1.    Effective Date; Term. This Employment Agreement (the “Agreement”), and Executive’s employment with the Company, shall become effective on May 9, 2022 (the “Effective Date”). Executive’s employment hereunder will continue for [*] after the Effective Date (the “Original Term”); provided that employment may be extended for up to an additional [*] by mutual agreement of the parties (the original and any extended term of employment, the “Term”), unless terminated earlier in accordance with Section 6.

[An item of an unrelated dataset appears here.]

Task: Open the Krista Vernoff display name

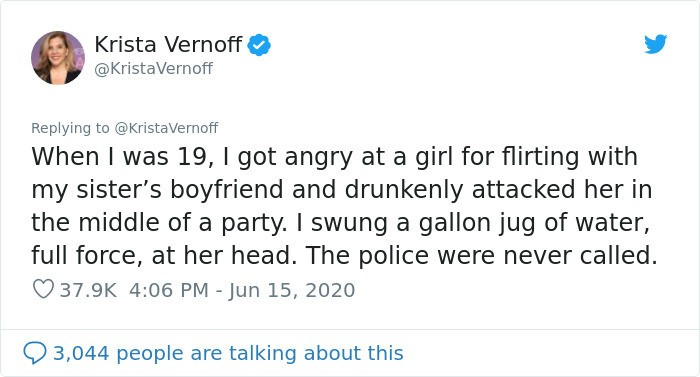Action: click(168, 44)
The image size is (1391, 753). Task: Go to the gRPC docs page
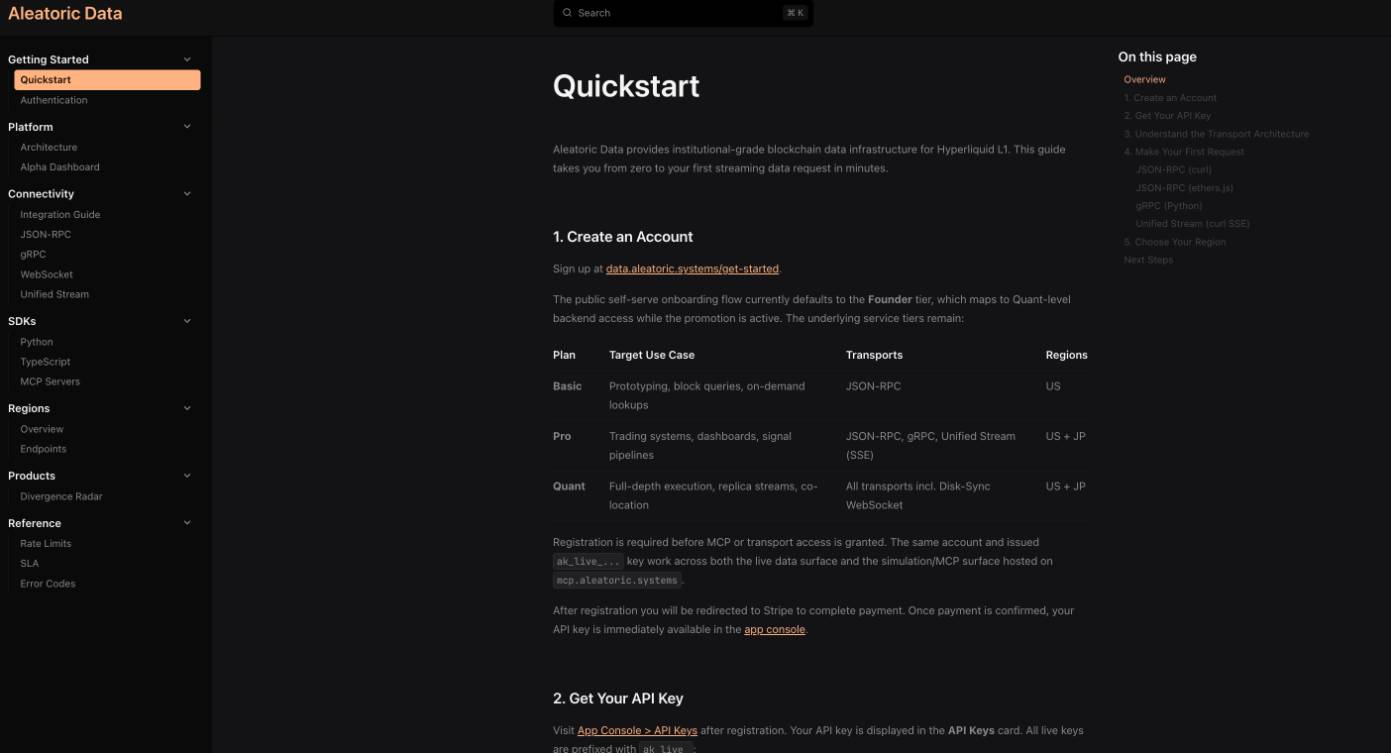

2.    Position and Duties.
a.    Executive will serve as Chief Supply Chain Officer of the Company and will report to the Company’s Chief Executive Officer (the “CEO”). Executive will have those powers and duties assigned to him from time to time by the CEO, which shall include leading the supply chain function for both Dollar Tree and Family Dollar banners, executing on a distinct set of objectives during the Term, and finding a suitable successor for Executive’s role within the Term or such shorter time frame requested by the CEO.
b.    Executive will devote substantially all of Executive’s working time, attention and energies during normal business hours (other than absences due to illness or vacation) to the performance of Executive’s duties for the Company. Executive acknowledges and agrees that Executive will travel to the Company’s principal executive offices in Chesapeake, Virginia and such other locations in the course of Executive’s service with the Company, in each case as reasonably required in order to carry out Executive’s duties for the Company.
3.    Compensation and Related Matters.
a.    Base Salary. The Company will pay Executive a base salary at the rate of not less than $900,000 per year (“Base Salary”) during the Term. Executive’s Base Salary will be paid in approximately equal installments in accordance with the Company’s customary payroll practices.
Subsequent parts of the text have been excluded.